As always, it depends a lot on what you're doing, and a lot of people are using Python for AI.
One of the drawbacks of multi-processing versus multi-threading is that you cannot share memory (easily, cheaply) between processes. During model training, and even during inference, this becomes a problem.
For example, imagine a high volume, low latency, synchronous computer vision inference service. If you're handling each request in a different process, then you're going to have to jump through a bunch of hoops to make this performant. For example, you'll need to use shared memory to move data around, because images are large, and sockets are slow. Another issue is that each process will need a different copy of the model in GPU memory, which is a problem in a world where GPU memory is at a premium. You could of course have a single process for the GPU processing part of your model, and then automatically batch inputs into this process, etc. etc. (and people do) but all this is just to work around the lack of proper threading support in Python.
By the way, if anyone is struggling with these challenges today, I recommend taking a peek at nvidia's Triton inference server (https://github.com/triton-inference-server/server), which handles a lot of these details for you. It supports things like zero-copy sharing of tensors between parts of your model running in different processes/threads and does auto-batching between requests as well. Especially auto-batching gave us big throughput increase with a minor latency penalty!

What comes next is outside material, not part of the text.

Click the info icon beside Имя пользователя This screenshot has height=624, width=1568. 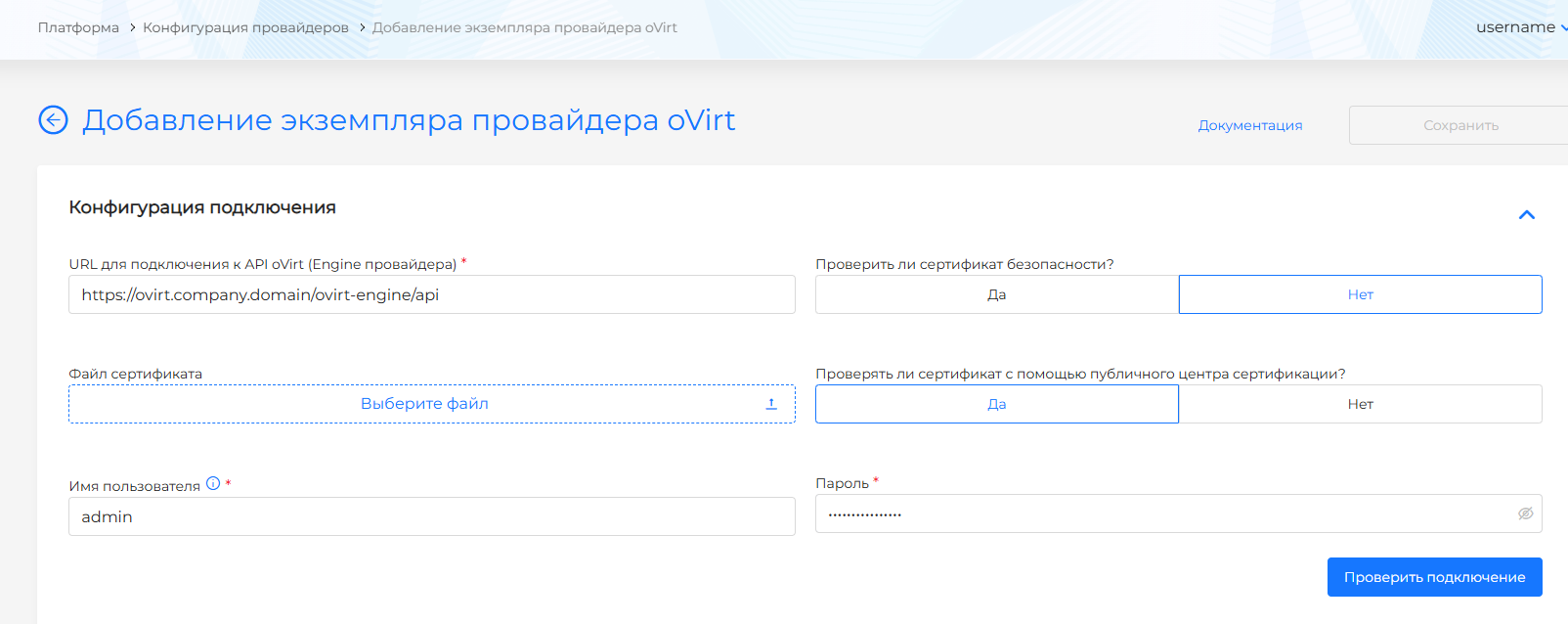[213, 483]
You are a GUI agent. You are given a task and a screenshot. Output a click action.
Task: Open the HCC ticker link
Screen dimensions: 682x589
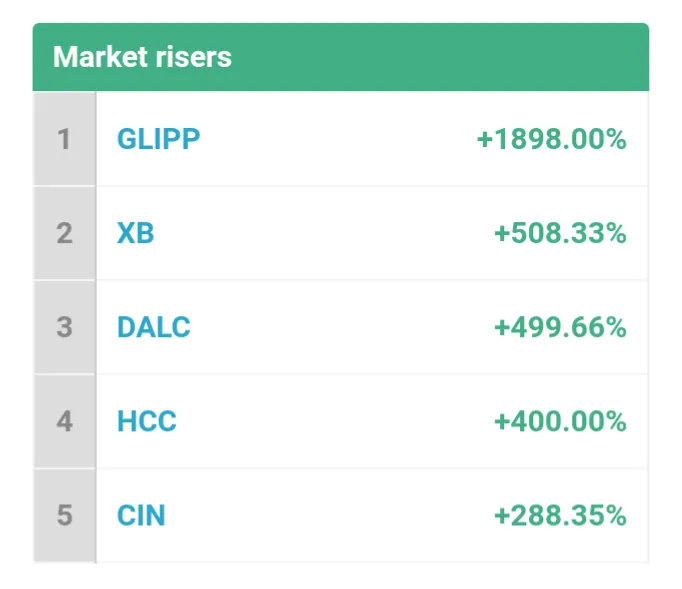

> For example, imagine a high volume, low latency, synchronous computer vision inference service.
I'm not in this space and this is probably too simplistic, but I would think pairing asyncio to do all IO (reading / decoding requests and preparing them for inference) coupled with asyncio.to_thread'd calls to do_inference_in_C_with_the_GIL_released(my_prepared_request), would get you nearly all of the performance benefit using current Python.
The biggest use case (that I am aware of) of GIL-less Python is for parallel feeding data into ML model training.
* PyTorch currently uses `multiprocessing` for that, but it is fraught with bugs and with less than ideal performance, which is sorely needed for ML training (it can starve the GPU).
* Tensorflow just discards Python for data loading. Its data loaders are actually in C++ so it has no performance problems. But it is so inflexible that it is always painful for me to load data in TF.
Given how hot ML is, and how Python is currently the major language for ML, it makes sense for them to optimize for this.
> Removing the GIL sounds like it will make typical Python programs slower and will introduce a lot of complexity?
This was the original reason for CPython to retain GIL for very long time, and probably true for most of that time. That's why the eventual GIL removal had to be paired with other important performance improvements like JIT, which was only implemented after some feasible paths were found and explicitly funded by a big sponsor.
My hunch is that in just a few years time single core computers will be almost extinct. Removing the GIL now feels to me like good strategic preparation for the near future.
I can't think of any actual computer outside of embedded that has been single core for at least a decade. The Core Duo and Athlon X2 were released almost 20 years ago now and within a few years basically everything was multicore.
(When did we get old?)
If you mean that single core workloads will be extinct, well, that's a harder sell.
> What is the real world benefit we will get in return?
If you have many CPU cores and an embarrassingly parallel algorithm, multi-threaded Python can now approach the performance of a single-threaded compiled language.
The question really is if one couldn't make multiprocess better instead of multithreaded. I did a ton of MPI work with python ten years ago already.
What's more I am now seeing in Julia that multithreading doesn't scale to larger core counts (like 128) due to the garbage collector. I had to revert to multithreaded again.
That's not really correct. Python is by far the slowest mainstream language. It is embarrassingly slow. Further more, several mainstream compiled languages are already multicore compatible and have been for decades. So comparing against a single-threaded language or program doesn't make sense.
All this really means is that Python catches up on decades old language design.
However, it simply adds yet another design input. Python's threading, multiprocessing, and asyncio paradigms were all developed to get around the limitations of Python's performance issues and the lack of support for multicore. So my question is, how does this change affect the decision tree for selecting which paradigm(s) to use?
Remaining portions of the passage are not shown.